Il 28/02/23 15:14, Sergey Bugaev ha scritto:
On Tue, Feb 28, 2023 at 4:26 PM Luca Dariz <[email protected]> wrote:
+ /* check if we need to place some arguments on the stack */
+_syscall64_args_stack:
+ mov EXT(mach_trap_table)(%rax),%r10 /* get number of arguments */
+ subq $6,%r10 /* the first 6 args are already in place */
+ jl _syscall64_call /* skip argument copy if >6 args */
jle?
Right, I didn't test a 6-args syscall.
+
+ movq R_UESP(%rbx),%r11 /* get user stack pointer */
+ addq $8,%r11 /* Skip user return address */
+
+ mov $USER_DS,%r12 /* use user data segment for accesses */
+ mov %r12,%fs
+
+ lea (%r11,%r10,8),%r11 /* point past last argument */
Do I understand it right that for the most interesting syscall (which
takes 7 args!), I *am* supposed to pass the 7th arg on the stack (in
mem[rsp + 8]) -- unlike on Linux?
I think on Linux all syscalls have <= 6 arguments, so they will never
use the stack for the 7th arg. This use of the stack is due to x86_64
calling conventions, and since we have a syscall with 11 args
(syscall_vm_map) I don't see currently a better way to pass the extra
args. (but I don't exclude there is one :))

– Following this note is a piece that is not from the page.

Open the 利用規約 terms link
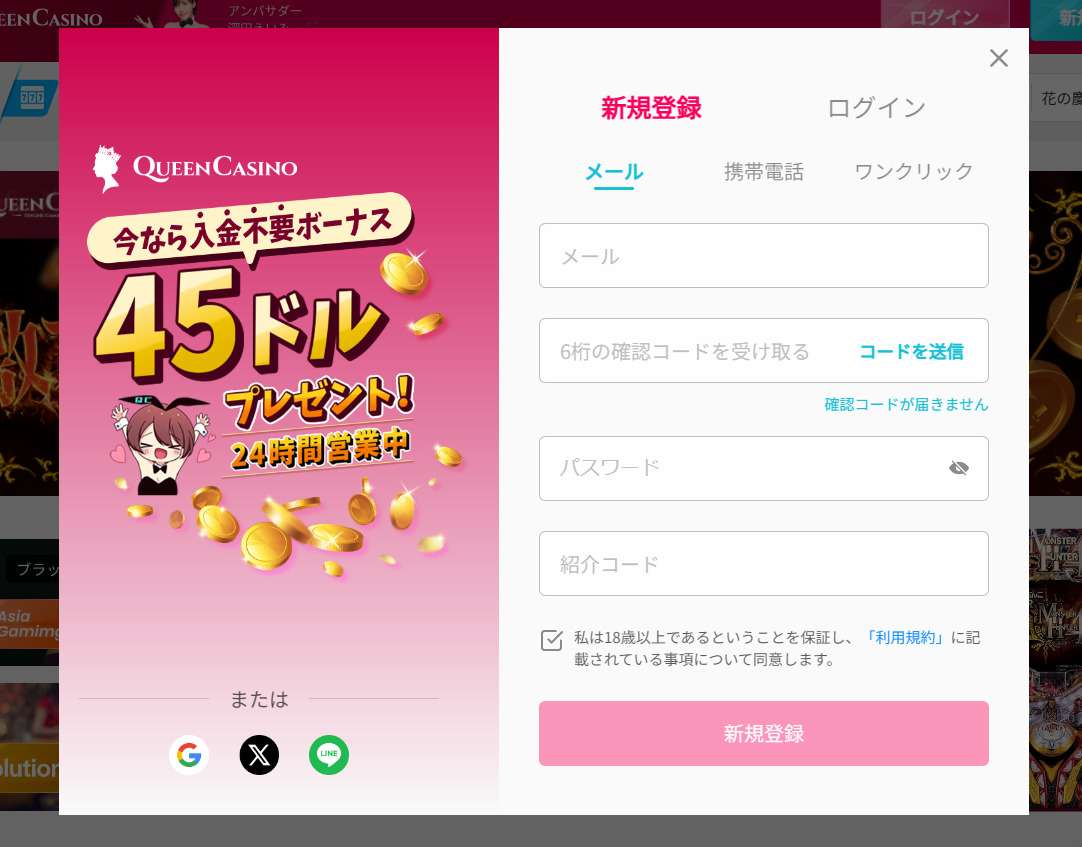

Or in other words: do I understand it right that the ABI here is:
- syscall number in rax
- arguments are passed just as per x86_64 calling convention, except
the 4th arg is in r10 and not rcx
- return value is in rax
correct
- rcx and r11 are additionally clobbered -- or not?
They will still contain RIP and EFLAGS on return, so they have a special
treatment compared to the usual calling conventions, but they can
probably be considered clobbered for this purpose.
- nothing else is clobbered, in particular not rflags (or is the
"reserved" half of rflags clobbered?) and not the registers that
contain args
if we follow the usual calling conventions, the registers containing
args are clobbered. In fact, in the code I set them to 0 before sysret,
to avoid the risk of them containing sensitive information from the
syscall execution.
In the syscall invoker in syscall_sw.h the special syscall conventions
should be masked in a regular function, so from userspace the mach_msg()
or syscall_vm_allocate() or any other syscall should be just like a
regular function. I've done some testing but I didn't test it with
glibc, so this stub might need to be improved.